▶ WHAT YOU WILL DO
Reproduce the entries shown below only from the line with "Bigfilms WORLDS Set" down to the line with "Evanlee Fabric Folds", keeping both end lines and copying each one exactly.

Records excerpted from a collection
━━━━━━━━━━━━━━━━━━━━━━━━━━━━━━
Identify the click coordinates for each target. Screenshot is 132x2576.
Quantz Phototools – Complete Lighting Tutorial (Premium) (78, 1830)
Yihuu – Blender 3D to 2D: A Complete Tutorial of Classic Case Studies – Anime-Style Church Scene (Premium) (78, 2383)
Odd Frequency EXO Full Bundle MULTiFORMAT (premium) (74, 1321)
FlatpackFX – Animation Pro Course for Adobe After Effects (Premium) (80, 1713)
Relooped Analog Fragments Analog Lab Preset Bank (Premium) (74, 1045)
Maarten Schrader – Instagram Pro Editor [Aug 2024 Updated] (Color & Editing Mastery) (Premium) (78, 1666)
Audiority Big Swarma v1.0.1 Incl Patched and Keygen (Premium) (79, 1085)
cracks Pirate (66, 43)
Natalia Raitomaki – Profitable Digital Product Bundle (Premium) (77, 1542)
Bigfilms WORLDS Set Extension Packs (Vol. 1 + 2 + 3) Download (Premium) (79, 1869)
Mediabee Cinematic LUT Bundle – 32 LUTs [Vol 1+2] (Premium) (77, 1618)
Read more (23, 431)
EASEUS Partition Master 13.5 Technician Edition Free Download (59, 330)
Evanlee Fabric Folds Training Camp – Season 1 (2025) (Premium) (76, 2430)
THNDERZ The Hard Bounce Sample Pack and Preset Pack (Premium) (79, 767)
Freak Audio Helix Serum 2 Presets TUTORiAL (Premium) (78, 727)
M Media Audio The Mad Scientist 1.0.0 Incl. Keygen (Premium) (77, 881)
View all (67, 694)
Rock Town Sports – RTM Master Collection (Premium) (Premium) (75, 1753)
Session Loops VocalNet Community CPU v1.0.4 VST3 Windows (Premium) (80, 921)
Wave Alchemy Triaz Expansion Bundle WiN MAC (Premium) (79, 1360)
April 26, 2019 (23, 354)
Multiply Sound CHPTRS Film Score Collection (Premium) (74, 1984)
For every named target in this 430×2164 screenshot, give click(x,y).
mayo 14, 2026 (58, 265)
━━━━━━━━━━━━━━━━━━━━━━━━━━━━━━
▶ COMPLETED EXERCISE
Bigfilms WORLDS Set Extension Packs (Vol. 1 + 2 + 3) Download (Premium) (79, 1869)
Mediabee Cinematic LUT Bundle – 32 LUTs [Vol 1+2] (Premium) (77, 1618)
Read more (23, 431)
EASEUS Partition Master 13.5 Technician Edition Free Download (59, 330)
Evanlee Fabric Folds Training Camp – Season 1 (2025) (Premium) (76, 2430)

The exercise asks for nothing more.